Wyoming is no longer debating a single wind project. We are confronting a growing industrial corridor stretching across southeastern Wyoming, built one permit, one appeal, and one workaround at a time. The proposed Laramie Range Wind Project sits squarely inside that pattern.

Located about 26 miles northwest of Cheyenne in Horse Creek, the project would place large scale industrial development into a historic ranching community where the high plains meet the Rocky Mountains. Horse Creek is easily accessed from I-25 and Horse Creek Road, and its working lands, open space, and wildlife corridors have long defined the character of this part of Wyoming.

The January 29, 2026 public open house for the Laramie Range Wind Project comes at a critical moment.

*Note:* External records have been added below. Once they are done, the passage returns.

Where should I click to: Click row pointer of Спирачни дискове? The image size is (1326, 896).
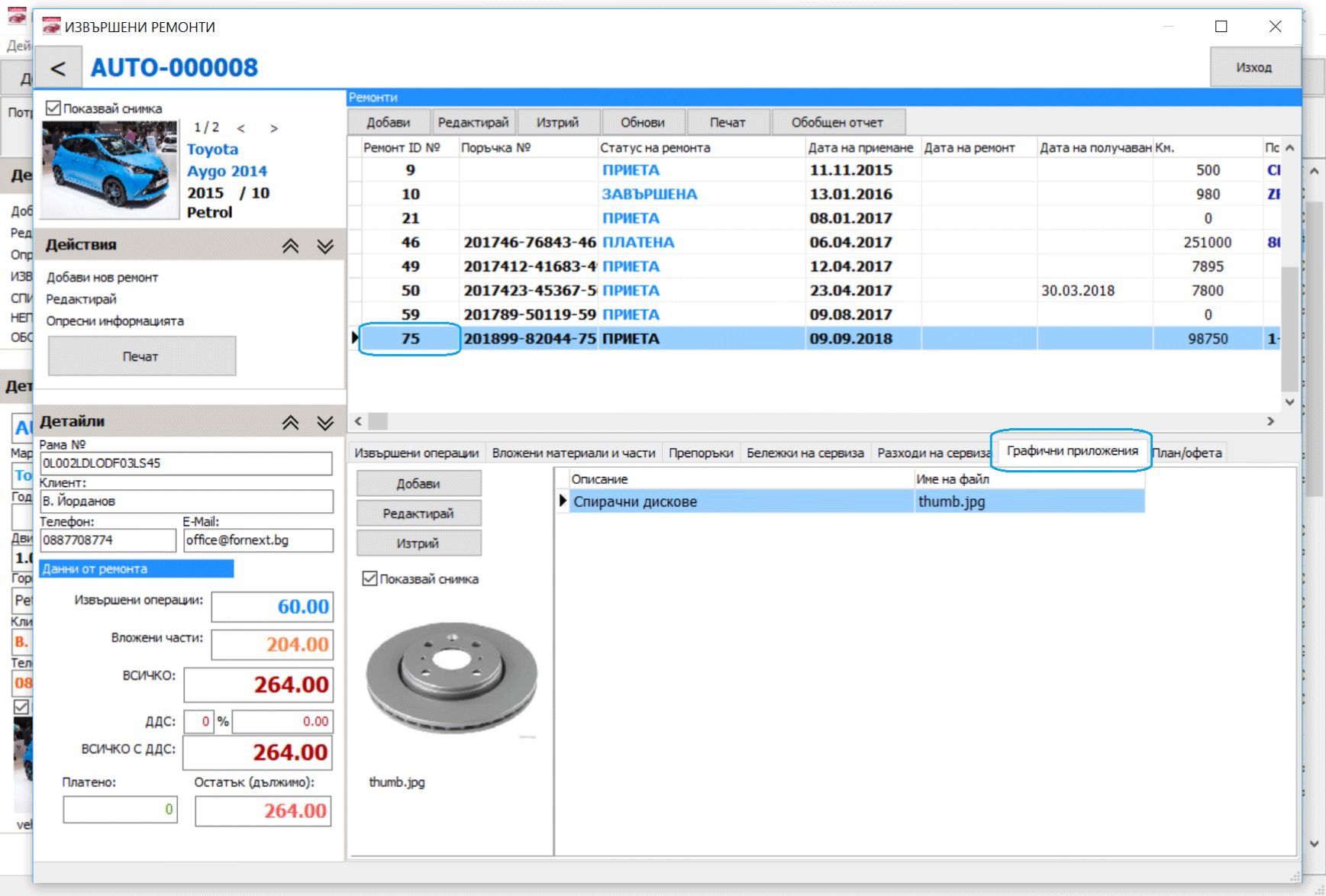tap(563, 501)
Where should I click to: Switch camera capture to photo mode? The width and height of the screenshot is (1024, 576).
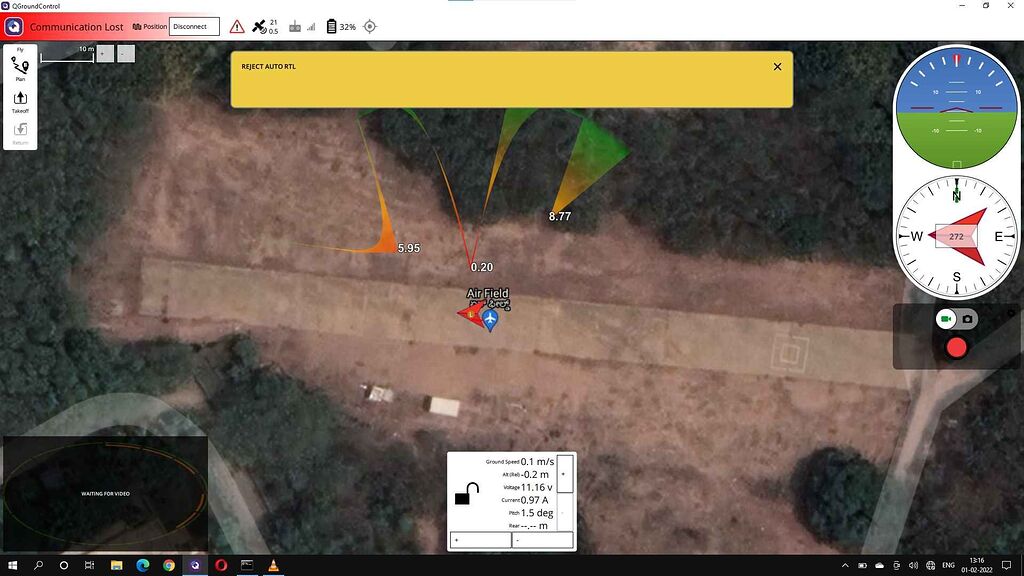pos(968,320)
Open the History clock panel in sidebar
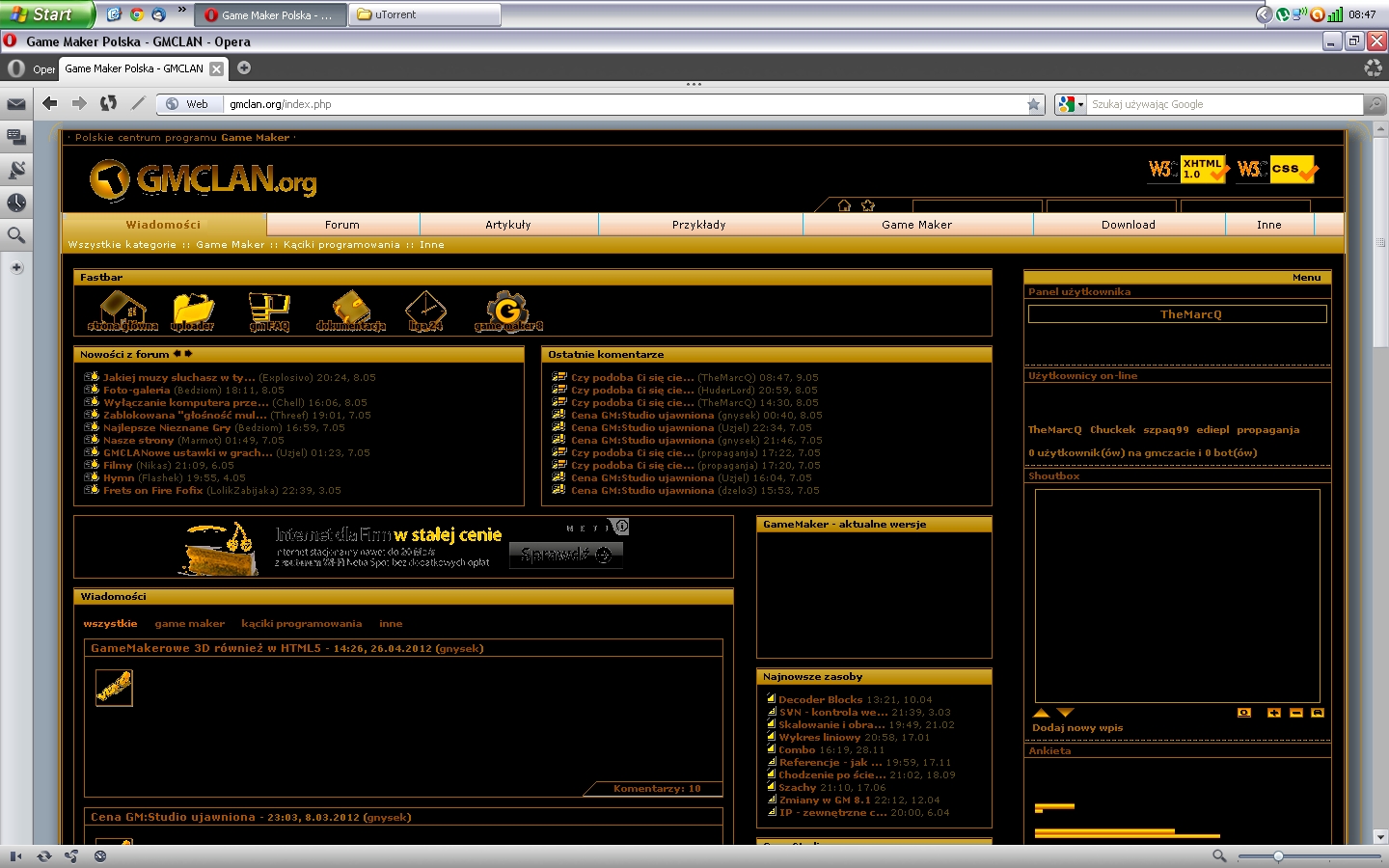 point(16,203)
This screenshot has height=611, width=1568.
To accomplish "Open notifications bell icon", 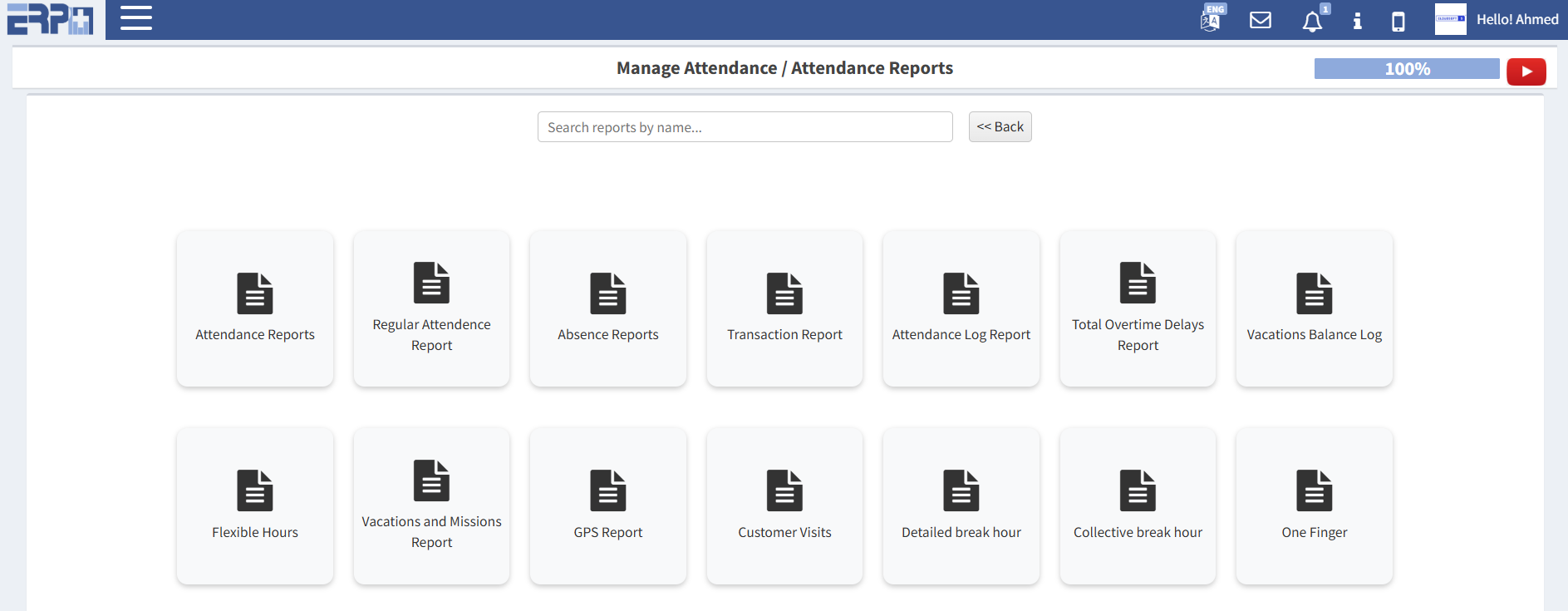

While the developer frames the meeting as an opportunity to share information and answer questions, residents should recognize that this project is part of a much larger development pattern often referred as the Wyoming Wind Wall. 

The scale of this project alone warrants serious public attention, particularly neighbors along Horse Creek Road, north Cheyenne, and throughout the I-25 corridor.

The Laramie Range stretches roughly 125 miles from the Colorado border north toward Casper. It is a living landscape of ranching heritage, wildlife migration routes, and open space that reflects Wyoming’s identity. Today, that entire corridor faces increasing pressure to become one of the largest industrial zones in state history.

Last June Repsol/ConnectGen formally notified our family of plans for a 170-turbine wind project near our Horse Creek property, proposing development across approximately 56,000 acres. In September, the Laramie County Commissioners denied the site permit.

That decision was not arbitrary or political. It was based on unresolved deficiencies, including incomplete road access and truck haul route plans; unanswered questions about emergency response and fire mitigation; unfinalized agreements with Wyoming Game and Fish; and vague or unenforceable commitments regarding wildlife protection and long-term compliance. These were not minor technical issues.

They were fundamental land-use failures that did not meet county standards designed to protect residents, infrastructure, and rural character.

The wind developer has appealed the denial. Meanwhile, similar wind projects are advancing in neighboring counties, often on the assumption that local decisions will eventually be overturned.   

Each wind project is reviewed individually. Collectively, they form an expanding industrial corridor stretching from Rawlins to Cheyenne, from Cheyenne to Chugwater, and north toward Glenrock.

This includes 700 ft-turbines, transmission lines, substations, access roads, heavy construction traffic, and permanent landscape transformation. Yet no state or regional authority is evaluating what these projects mean together.  

The Laramie Range Wind Project in not an isolated proposal. It is a key link in a cumulative development pattern that raises serious questions about long term land use compatibility, wild life migration and habitat fragmentation, rural road degradation, state trust land stewardship, and impacts on agriculture, tourism, and historic landscapes.

These are not abstract concerns. They have been raised repeatedly by informed residents through testimony, written comments, and regulatory proceedings.

The developer has scheduled a public open house for Thursday, January 29, from 5:30 to 7:30 pm at the Cheyenne Kiwanis Community House (4603 Lions Park Drive).

The company has indicated it will share information about revisions, including fewer turbine numbers, increased setbacks, and a reduced project footprint.  

Public meetings matter. But an open house does not resolve the deficiencies that led to the county’s denial, nor does it substitute for meeting land use standards.

Residents should feel empowered to ask direct questions. What is the long-term goal for this region?  

How does this project fit into the cumulative Wyoming Wind Wall footprint? What impacts cannot be mitigated? How will commitments be enforced? What is being offered to the informed citizens beyond promises?

Wyoming is not anti-energy. Rural communities understand development. But scale matters. Location matters. And cumulative impact matters.

Public participation matters most before decisions are finalized and appeals are resolved. Showing up on January 29 sends a clear message that Wyoming residents expect transparency, accountability, and an honest discussion about cumulative impacts.

When projects stack up across a region, impacts multiply even when each project claims compliance in isolation. Wyoming must decide whether its energy future will be built with communities, or merely presented to them at open houses after the fact.

Attend. Ask questions. Engage respectfully. And make your voice part of the public record.